How do you find the center and radius for \[{x^2} + {y^2} = 36\] ?

Answer 1

Hint: Compare the given equation to the standard equation of a circle and identify the center and the radius.
The standard equation of a circle is \[{\left( {x - h} \right)^2} + {\left( {y - k} \right)^2} = {r^2}\] where point \[\left( {h,k} \right)\] is the center and \[r\] is the radius of the circle such that \[r > 0\].

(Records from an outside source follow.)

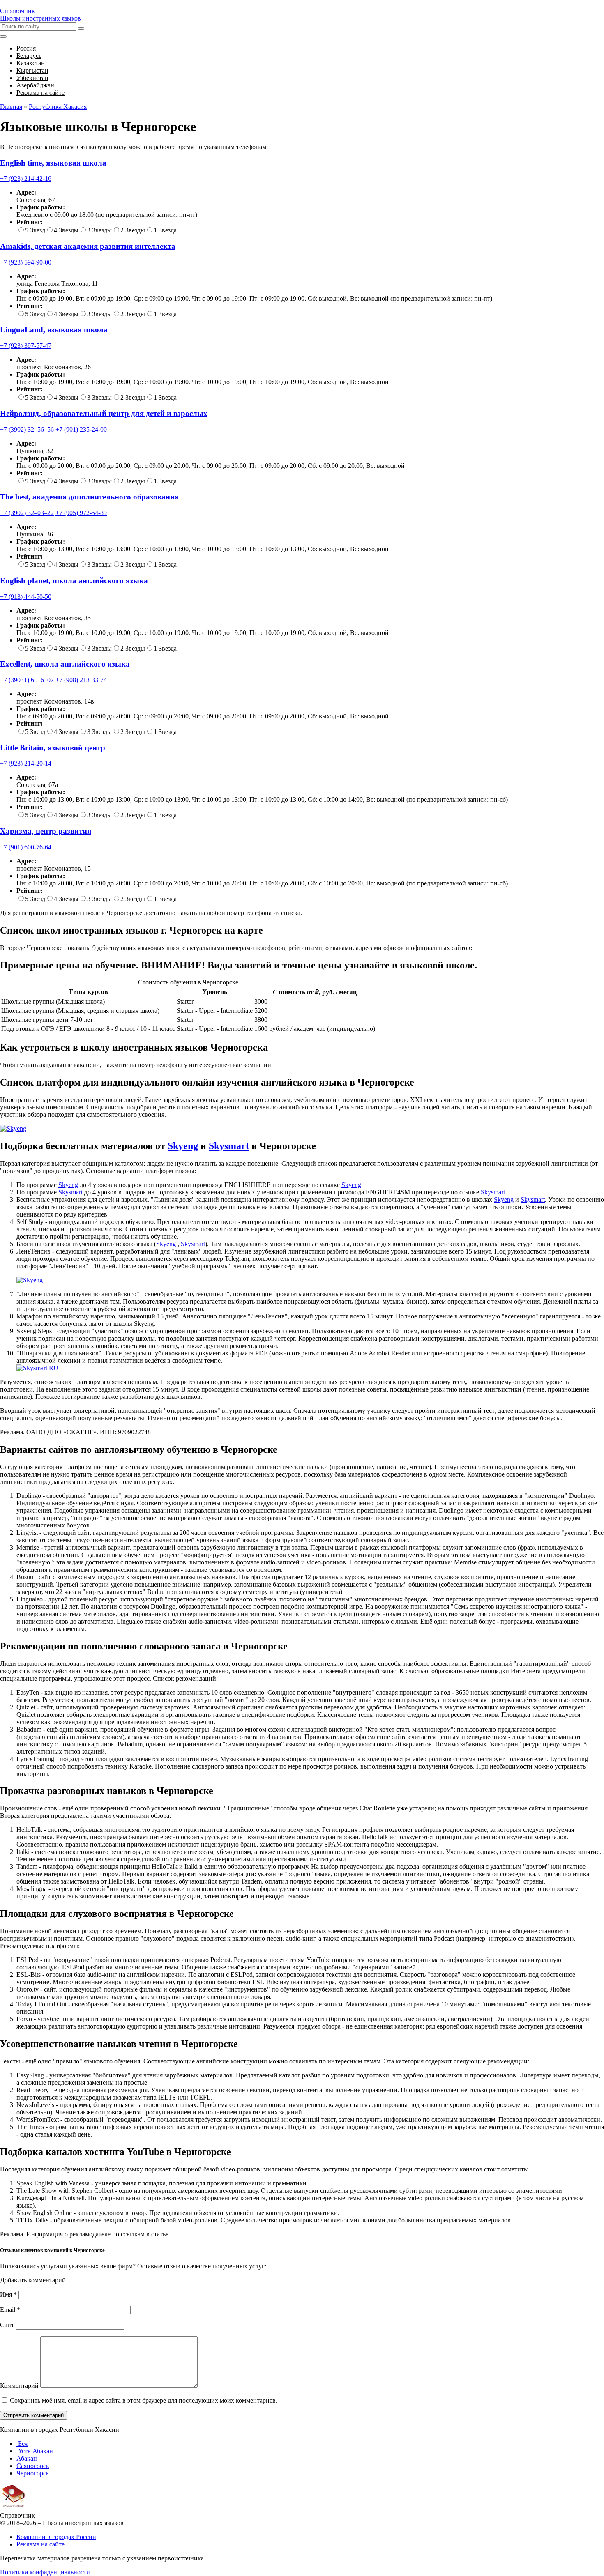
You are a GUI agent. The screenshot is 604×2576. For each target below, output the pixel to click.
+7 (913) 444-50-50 (25, 596)
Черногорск (32, 2473)
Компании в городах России (56, 2536)
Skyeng (183, 1146)
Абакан (26, 2458)
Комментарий (19, 2385)
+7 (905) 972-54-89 (81, 512)
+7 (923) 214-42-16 (25, 178)
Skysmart (229, 1146)
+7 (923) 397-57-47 (25, 345)
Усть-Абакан (34, 2450)
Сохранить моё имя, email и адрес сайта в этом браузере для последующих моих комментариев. (143, 2400)
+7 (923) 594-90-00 (25, 262)
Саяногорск (32, 2465)
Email (10, 2309)
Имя (8, 2294)
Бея (22, 2443)
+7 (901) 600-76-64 (25, 847)
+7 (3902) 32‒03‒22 (27, 512)
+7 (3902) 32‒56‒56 (27, 429)
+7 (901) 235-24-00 (81, 429)
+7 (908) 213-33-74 (81, 679)
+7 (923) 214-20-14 (25, 763)
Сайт (7, 2324)
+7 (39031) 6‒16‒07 (27, 679)
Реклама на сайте (40, 2544)
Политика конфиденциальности (45, 2572)
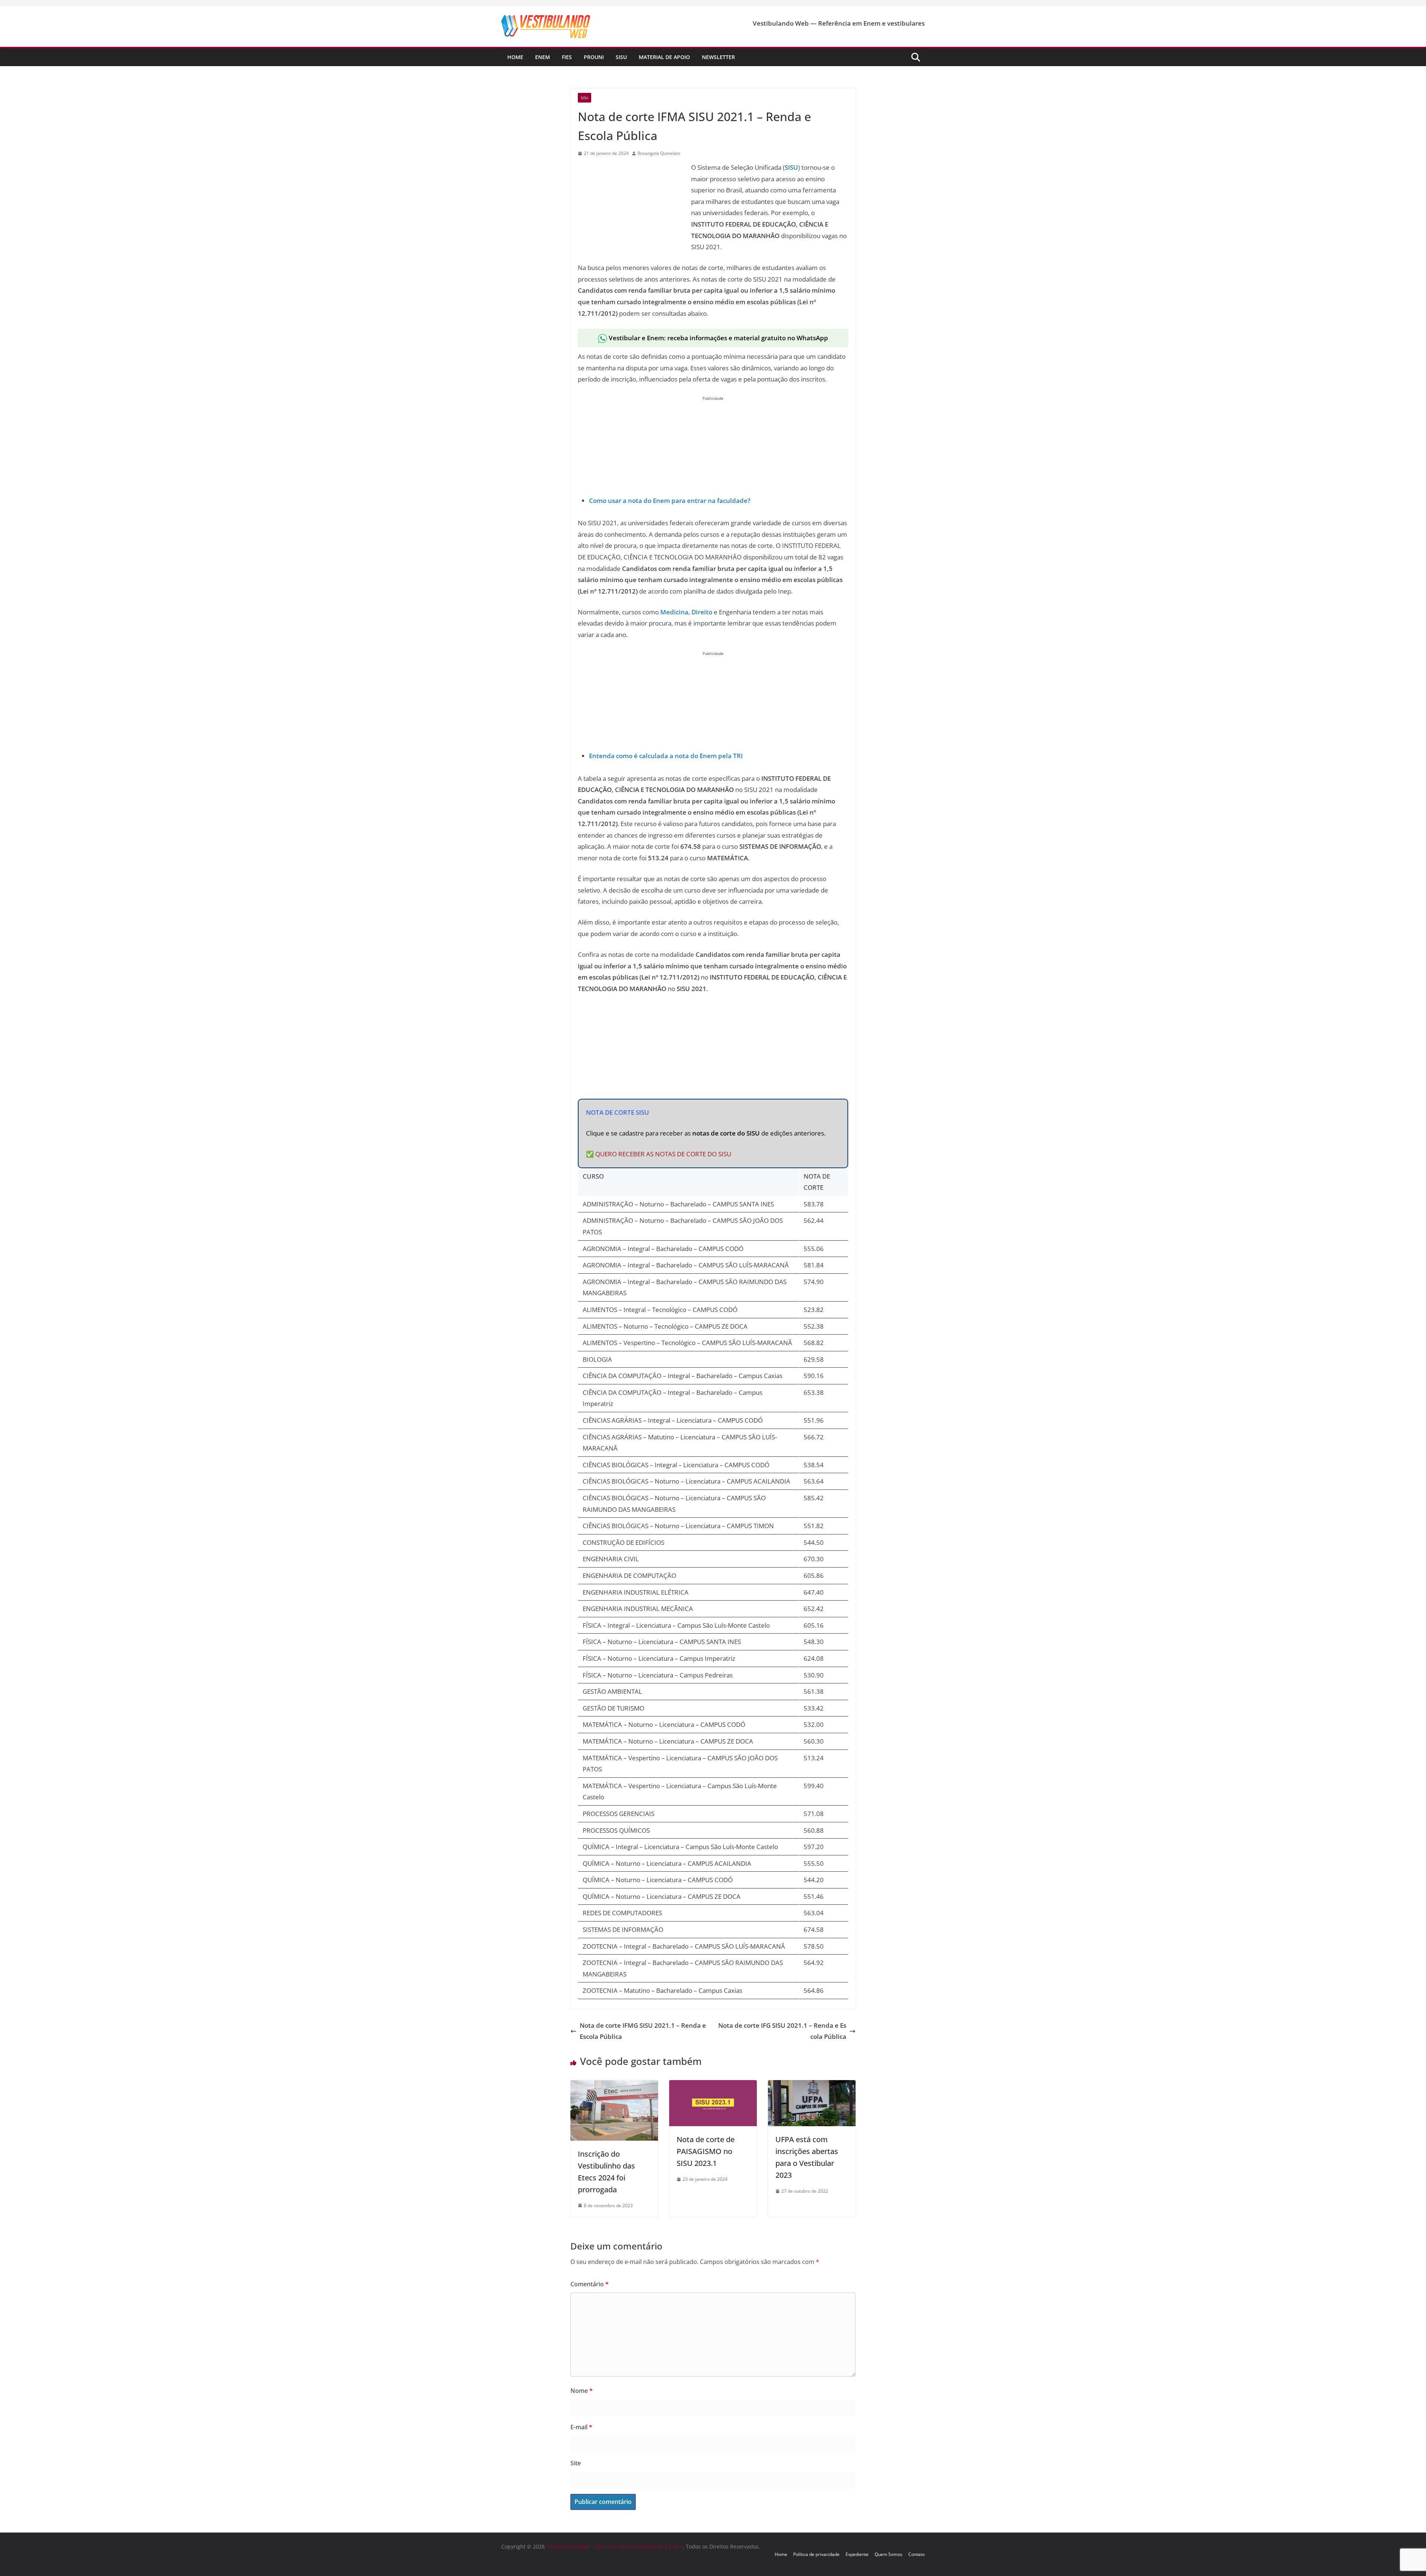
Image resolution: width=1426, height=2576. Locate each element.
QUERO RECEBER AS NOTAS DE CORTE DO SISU (663, 1154)
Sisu (621, 57)
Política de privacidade (816, 2554)
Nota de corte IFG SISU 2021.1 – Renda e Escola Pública (782, 2031)
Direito (701, 612)
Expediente (857, 2554)
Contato (916, 2554)
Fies (567, 57)
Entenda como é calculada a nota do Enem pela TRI (666, 755)
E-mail (581, 2427)
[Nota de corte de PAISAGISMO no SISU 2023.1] (713, 2085)
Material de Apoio (664, 57)
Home (515, 57)
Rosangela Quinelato (659, 153)
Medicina (674, 612)
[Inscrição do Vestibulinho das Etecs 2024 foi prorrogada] (614, 2085)
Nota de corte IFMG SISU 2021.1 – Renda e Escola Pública (643, 2031)
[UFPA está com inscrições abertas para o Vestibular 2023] (812, 2085)
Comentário (589, 2284)
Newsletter (718, 57)
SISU (791, 167)
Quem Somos (888, 2554)
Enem (542, 57)
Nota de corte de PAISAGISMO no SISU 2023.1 (706, 2151)
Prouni (594, 57)
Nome (581, 2391)
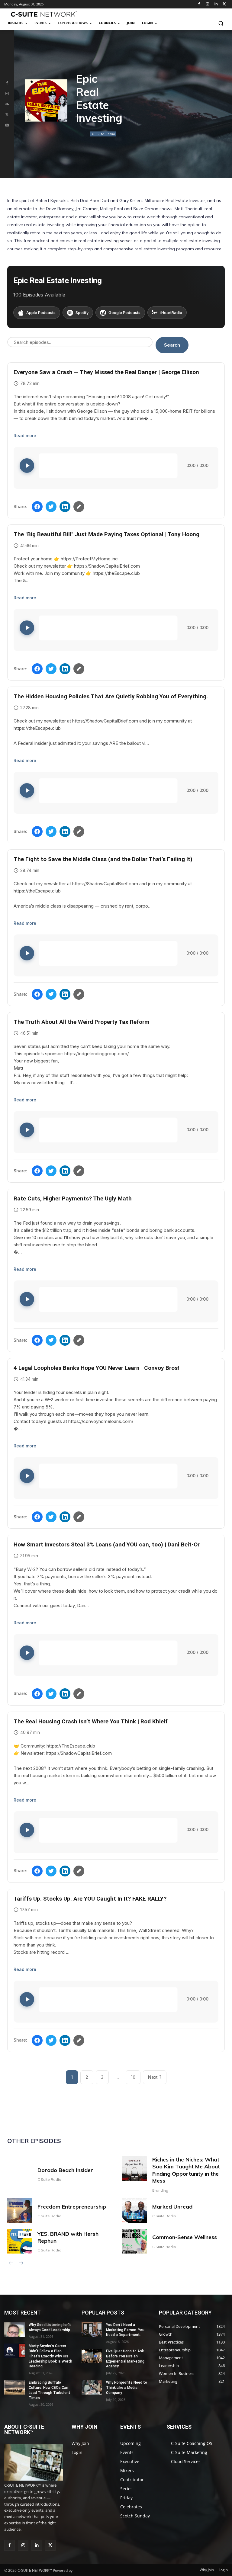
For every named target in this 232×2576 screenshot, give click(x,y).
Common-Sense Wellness (184, 2237)
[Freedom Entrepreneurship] (19, 2210)
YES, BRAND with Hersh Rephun (67, 2237)
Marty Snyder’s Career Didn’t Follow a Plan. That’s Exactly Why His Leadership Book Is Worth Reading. (50, 2356)
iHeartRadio (171, 312)
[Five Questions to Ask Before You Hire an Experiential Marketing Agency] (92, 2356)
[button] (221, 23)
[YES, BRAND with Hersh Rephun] (19, 2241)
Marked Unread (172, 2206)
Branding (160, 2190)
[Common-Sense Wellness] (134, 2241)
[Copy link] (78, 506)
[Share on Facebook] (37, 506)
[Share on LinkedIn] (65, 506)
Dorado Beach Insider (65, 2170)
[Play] (27, 465)
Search (172, 345)
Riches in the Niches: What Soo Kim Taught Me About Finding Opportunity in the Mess (186, 2170)
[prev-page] (11, 2263)
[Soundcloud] (7, 104)
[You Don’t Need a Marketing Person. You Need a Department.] (92, 2329)
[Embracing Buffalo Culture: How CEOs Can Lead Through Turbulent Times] (14, 2387)
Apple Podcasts (41, 312)
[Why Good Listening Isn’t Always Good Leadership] (14, 2329)
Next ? (154, 2077)
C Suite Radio (103, 134)
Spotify (82, 312)
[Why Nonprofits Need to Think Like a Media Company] (92, 2387)
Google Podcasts (124, 312)
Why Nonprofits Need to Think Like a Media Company (126, 2387)
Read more (25, 435)
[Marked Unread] (134, 2210)
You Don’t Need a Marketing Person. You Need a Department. (125, 2330)
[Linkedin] (215, 4)
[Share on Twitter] (51, 506)
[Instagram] (207, 4)
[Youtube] (7, 125)
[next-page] (20, 2263)
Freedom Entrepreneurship (71, 2206)
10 (133, 2077)
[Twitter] (224, 4)
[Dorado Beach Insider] (19, 2168)
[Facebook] (199, 4)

Complete step-by-step solution:
The given equation of the circle is \[{x^2} + {y^2} = 36\].
We can convert the given equation into the standard form of a circle as shown below.
\[ \Rightarrow {\left( {x - 0} \right)^2} + {\left( {y - 0} \right)^2} = {\left( 6 \right)^2}\]
Now, compare the obtained equation with standard equation of a circle \[{\left( {x - h} \right)^2} + {\left( {y - k} \right)^2} = {r^2}\] where point \[\left( {h,k} \right)\] is the center and \[r\] is the radius of the circle such that \[r > 0\].
It is observed that the value for \[h\] and \[k\] is \[0\] and the value for \[r\] is \[6\] as \[r < 0\] is not allowed.
Therefore, center of the circle is \[\left( {h,k} \right) = \left( {0,0} \right)\] and radius of the circle is \[r = 6\] for the given circle equation \[{x^2} + {y^2} = 36\].
Circle is a close figure, uniquely defined by the position of a fixed point (center) and the constant distance between the fixed point and the point on the circle (radius).
All the possible circles in a plane are similar.

Note: Always convert the given general equation to standard equation then compare to obtain the center and radius of the circle. If we assume the position of a center is point \[\left( {h,k} \right)\], any point on circle is \[\left( {x,y} \right)\] and the constant distance between center \[\left( {h,k} \right)\] and any point on circle \[\left( {x,y} \right)\] is radius \[r\] then according to distance formula \[\sqrt {{{\left( {x - h} \right)}^2} + {{\left( {y - k} \right)}^2}} = r\] which is equivalent to the equation of a circle in standard form \[{\left( {x - h} \right)^2} + {\left( {y - k} \right)^2} = {r^2}\].